本文:

大集経に云く・仁王経に云く・涅槃経に云く・法華経に云く・設い万祈を作すとも日蓮を用いずんば必ず此の国今の壱岐・対馬の如くならん

 

 大集経にも、仁王経にも、涅槃経にも、法華経にも書かれたとおり、大聖人を用いなかったならば、この国は、壱岐・対馬と同じになるぞと警告を発せられているのです。

 今、日本の国も、ジャーナリストは学会のことを色々書いて喜んでいるけれども、本当に理解しなかったならば、再びもとの姿に返るかもしれない。しっかりやらなければならないのです。人が、どうこういおうと恐れず、折伏をしなければならない。しかし、ケンカしてはいけない。折伏して相手がきかないと「この野郎! 三日で死ぬぞ」などと、そんなわかりもしないウソをいってはいけません。腹を立てて「チクショゥメ!」などといって逆になぐられてしょぼしょぼ帰ってくるような、そういうやり方はいけません。三世の生命の転換を図ってやるのですから、仏の境涯について、優しく、論理を尽くして説いてやらねばならないのです。

記録一覧:
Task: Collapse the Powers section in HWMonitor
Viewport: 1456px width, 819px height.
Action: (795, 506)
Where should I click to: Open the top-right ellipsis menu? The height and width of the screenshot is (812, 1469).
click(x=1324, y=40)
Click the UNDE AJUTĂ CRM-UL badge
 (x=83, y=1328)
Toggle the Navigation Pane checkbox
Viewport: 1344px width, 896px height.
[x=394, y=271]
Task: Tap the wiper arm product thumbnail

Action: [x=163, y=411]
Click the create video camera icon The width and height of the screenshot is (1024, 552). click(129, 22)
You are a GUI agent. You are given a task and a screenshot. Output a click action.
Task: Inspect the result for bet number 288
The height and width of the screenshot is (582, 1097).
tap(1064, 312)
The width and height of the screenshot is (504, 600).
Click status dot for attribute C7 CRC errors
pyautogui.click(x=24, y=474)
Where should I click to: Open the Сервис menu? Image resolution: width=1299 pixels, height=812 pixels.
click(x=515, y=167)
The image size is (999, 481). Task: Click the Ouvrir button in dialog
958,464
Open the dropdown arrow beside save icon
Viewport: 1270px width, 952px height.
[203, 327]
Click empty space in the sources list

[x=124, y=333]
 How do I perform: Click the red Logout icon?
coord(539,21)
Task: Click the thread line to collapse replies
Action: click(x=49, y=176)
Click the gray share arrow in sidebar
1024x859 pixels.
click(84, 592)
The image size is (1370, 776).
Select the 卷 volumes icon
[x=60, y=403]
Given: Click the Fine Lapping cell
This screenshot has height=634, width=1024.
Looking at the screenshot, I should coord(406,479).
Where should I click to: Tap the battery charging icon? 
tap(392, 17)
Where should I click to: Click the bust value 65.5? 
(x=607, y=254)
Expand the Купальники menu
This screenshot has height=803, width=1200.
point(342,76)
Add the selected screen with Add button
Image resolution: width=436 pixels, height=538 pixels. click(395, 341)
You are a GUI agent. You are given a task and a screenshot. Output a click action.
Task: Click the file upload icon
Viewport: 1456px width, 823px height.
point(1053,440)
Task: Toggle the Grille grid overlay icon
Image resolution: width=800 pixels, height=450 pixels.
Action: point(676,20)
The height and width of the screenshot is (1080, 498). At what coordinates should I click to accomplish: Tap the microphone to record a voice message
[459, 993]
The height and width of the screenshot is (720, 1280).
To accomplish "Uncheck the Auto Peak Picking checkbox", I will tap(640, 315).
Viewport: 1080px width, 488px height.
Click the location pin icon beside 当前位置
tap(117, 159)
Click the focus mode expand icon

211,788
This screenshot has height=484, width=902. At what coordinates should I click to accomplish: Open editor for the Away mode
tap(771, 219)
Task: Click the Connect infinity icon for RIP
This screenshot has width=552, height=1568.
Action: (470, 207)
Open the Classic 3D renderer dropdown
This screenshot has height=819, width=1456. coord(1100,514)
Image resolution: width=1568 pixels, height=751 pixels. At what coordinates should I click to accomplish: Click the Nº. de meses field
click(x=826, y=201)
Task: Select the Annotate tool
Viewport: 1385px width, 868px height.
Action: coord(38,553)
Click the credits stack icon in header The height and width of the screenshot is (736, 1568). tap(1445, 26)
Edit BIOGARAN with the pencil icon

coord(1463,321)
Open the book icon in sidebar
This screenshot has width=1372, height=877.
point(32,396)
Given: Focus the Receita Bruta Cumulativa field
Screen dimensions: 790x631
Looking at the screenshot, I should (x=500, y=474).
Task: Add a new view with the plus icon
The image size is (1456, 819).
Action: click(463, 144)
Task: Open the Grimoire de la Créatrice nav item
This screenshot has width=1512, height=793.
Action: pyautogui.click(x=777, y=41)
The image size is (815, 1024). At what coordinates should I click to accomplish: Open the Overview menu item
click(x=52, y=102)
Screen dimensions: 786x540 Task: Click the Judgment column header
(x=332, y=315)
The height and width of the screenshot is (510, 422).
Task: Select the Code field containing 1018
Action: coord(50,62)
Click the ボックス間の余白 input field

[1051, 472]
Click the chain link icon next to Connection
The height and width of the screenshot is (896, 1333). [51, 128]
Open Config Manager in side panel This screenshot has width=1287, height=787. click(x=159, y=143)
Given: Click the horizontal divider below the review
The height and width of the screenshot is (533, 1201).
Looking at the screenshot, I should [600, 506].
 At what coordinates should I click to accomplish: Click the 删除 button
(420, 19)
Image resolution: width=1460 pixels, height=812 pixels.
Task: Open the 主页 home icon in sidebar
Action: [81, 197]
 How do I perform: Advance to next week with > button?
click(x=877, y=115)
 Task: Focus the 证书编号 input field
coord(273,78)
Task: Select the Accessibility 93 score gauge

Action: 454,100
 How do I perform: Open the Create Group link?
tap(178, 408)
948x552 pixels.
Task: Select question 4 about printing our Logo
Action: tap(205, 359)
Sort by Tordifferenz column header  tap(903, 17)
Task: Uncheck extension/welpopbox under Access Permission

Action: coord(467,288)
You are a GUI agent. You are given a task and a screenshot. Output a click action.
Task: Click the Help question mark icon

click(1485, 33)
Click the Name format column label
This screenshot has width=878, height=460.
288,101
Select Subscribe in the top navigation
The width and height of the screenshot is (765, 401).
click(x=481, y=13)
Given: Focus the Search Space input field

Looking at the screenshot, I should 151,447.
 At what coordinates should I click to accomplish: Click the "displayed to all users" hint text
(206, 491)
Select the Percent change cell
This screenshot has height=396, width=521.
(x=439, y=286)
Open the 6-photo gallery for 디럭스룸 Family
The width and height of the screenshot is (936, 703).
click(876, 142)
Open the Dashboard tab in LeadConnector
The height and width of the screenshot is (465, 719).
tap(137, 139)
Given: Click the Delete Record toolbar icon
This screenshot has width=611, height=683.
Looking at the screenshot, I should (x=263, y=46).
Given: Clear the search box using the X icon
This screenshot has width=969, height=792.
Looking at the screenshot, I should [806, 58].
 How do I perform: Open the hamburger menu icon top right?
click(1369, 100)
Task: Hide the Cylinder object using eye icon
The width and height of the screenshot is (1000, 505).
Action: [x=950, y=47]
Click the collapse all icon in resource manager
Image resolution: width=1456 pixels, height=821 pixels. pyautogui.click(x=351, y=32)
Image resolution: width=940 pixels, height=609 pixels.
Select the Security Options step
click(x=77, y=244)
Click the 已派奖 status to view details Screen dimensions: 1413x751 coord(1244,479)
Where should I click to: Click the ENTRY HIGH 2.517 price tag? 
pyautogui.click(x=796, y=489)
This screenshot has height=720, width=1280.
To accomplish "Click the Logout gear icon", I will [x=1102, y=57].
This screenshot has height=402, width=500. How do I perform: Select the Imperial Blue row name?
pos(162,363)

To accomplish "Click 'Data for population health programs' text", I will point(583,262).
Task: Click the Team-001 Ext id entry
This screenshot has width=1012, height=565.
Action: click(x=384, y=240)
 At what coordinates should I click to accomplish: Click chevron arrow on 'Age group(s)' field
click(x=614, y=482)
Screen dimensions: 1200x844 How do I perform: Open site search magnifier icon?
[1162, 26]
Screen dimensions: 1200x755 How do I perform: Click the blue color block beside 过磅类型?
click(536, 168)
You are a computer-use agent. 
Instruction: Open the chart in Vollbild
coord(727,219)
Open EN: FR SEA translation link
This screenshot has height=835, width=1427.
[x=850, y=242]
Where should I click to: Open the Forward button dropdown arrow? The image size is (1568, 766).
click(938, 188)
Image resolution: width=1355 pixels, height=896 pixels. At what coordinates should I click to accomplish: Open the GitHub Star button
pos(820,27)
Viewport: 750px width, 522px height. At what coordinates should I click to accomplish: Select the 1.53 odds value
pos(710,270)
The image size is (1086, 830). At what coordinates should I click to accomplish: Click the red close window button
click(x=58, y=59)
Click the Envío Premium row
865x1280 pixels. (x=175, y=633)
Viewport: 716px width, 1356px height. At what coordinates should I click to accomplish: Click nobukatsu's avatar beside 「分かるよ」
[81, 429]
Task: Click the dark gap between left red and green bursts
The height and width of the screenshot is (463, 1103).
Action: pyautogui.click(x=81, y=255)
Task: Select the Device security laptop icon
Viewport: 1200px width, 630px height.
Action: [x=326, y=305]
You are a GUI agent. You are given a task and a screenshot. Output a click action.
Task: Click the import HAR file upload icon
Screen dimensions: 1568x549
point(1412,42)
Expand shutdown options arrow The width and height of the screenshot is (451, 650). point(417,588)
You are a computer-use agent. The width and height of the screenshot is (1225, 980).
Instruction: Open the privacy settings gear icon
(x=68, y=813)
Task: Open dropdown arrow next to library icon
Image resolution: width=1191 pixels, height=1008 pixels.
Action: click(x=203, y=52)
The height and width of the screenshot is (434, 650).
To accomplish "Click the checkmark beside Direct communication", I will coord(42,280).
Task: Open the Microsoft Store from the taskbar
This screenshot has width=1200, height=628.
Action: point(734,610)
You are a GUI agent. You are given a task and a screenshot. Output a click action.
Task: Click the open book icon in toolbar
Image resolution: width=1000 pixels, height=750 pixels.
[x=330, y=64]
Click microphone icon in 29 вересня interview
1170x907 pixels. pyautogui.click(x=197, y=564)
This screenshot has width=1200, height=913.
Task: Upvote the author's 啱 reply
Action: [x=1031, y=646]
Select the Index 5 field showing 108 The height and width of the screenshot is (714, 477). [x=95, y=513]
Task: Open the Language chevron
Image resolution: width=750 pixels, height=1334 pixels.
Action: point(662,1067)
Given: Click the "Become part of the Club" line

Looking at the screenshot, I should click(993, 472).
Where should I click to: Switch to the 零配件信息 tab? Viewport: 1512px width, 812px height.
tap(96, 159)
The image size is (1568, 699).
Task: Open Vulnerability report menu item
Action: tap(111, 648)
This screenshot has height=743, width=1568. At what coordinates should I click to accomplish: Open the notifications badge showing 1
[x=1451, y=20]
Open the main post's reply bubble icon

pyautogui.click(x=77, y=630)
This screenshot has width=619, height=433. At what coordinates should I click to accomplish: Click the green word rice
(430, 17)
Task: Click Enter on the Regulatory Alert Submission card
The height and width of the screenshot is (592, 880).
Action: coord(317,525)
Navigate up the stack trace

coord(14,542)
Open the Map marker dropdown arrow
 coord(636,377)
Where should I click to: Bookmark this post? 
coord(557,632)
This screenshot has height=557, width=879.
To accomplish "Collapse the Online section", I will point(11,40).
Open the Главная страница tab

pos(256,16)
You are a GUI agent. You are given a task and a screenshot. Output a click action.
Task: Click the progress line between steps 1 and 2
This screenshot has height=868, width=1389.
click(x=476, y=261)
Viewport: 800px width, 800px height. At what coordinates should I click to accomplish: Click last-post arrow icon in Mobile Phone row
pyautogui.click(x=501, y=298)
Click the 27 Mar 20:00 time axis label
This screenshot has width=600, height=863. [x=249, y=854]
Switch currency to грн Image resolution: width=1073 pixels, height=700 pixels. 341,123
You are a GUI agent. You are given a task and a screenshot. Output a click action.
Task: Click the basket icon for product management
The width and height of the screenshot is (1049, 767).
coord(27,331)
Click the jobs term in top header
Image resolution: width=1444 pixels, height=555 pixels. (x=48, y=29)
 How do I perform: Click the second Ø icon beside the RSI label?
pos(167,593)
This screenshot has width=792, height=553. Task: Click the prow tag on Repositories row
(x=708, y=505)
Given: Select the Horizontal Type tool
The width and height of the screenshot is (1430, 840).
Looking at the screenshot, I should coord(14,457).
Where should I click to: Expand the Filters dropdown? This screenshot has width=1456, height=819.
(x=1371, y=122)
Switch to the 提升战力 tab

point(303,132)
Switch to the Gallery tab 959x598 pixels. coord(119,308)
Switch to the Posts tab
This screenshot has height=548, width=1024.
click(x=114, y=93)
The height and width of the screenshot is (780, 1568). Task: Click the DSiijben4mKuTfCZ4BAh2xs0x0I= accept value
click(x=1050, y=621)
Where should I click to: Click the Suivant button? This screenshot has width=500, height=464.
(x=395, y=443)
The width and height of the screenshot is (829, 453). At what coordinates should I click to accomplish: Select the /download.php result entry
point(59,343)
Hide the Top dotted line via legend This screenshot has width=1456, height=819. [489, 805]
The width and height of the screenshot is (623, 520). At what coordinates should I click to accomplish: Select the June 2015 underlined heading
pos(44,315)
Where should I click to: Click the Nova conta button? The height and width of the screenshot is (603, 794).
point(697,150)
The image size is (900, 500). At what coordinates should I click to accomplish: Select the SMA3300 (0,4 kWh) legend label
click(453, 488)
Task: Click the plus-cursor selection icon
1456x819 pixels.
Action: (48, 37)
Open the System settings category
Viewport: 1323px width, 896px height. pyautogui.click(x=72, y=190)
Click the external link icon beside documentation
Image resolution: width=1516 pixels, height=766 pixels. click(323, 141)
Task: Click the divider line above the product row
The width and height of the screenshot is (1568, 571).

課題: 日蓮の御文を解説した上の文章を、最後の一文の後から続けて書け。

解答:
 我が弟子仰いで之を見よ此れ偏に日蓮が貴尊なるに非ず法華経の御力の殊勝なるに依るなり

 

 今、創価学会がひろまっていることについて、世間では「組織が立派だから」どうとか、バカなことばかりい

っている。大御本尊様に力あればこそ、ひろまってきたのです。大御本尊様を拝んで、功徳があるからこそ、ひ

ろまっていくのです。組織だとか、戸田城聖がどうとかいう小さな問題ではないのです。大御本尊様の威力の問

題なのです。

戸田城聖がひろめているようにいうのだが、冗談ではない。私なんかひろめていません。勝手にひろまってい

るのです。(拍手)

 

 身を挙ぐれば慢ずと想い身を下せば経を蔑る

 

 ここは大事だ。「大御本尊様に力がある、大丈夫こうなるんだ」というと「自慢ばかりしている」などと思うだろう。反対に「さあ、御本尊様はどうかわからないけれど、あなた信仰して下さいよ」といったとすれば、経を蔑るのです。謗法になります。

 

 よくあるのです。折伏しなければならないというので「あなた信心して下さいよ、頼みますよ」などと。謗法だから、そういうことをやってはいけません。

 

 松高ければ藤長く源深ければ流れ遠し、幸なるかな楽しいかな穢土に於て喜楽を受くるは但日蓮一人なる而已。

 

 松が高いと、それを上ってくる藤が高くなる。源が深ければ、流れは遠くなる。御本尊様がたいしたものだから、みんなしあわせになるのだと。この穢土、けがれた世の中において、楽しいのは、日蓮一人であると。こちらも仲間に入れてもらいたくなる。

 

 どうですか、あなた方は。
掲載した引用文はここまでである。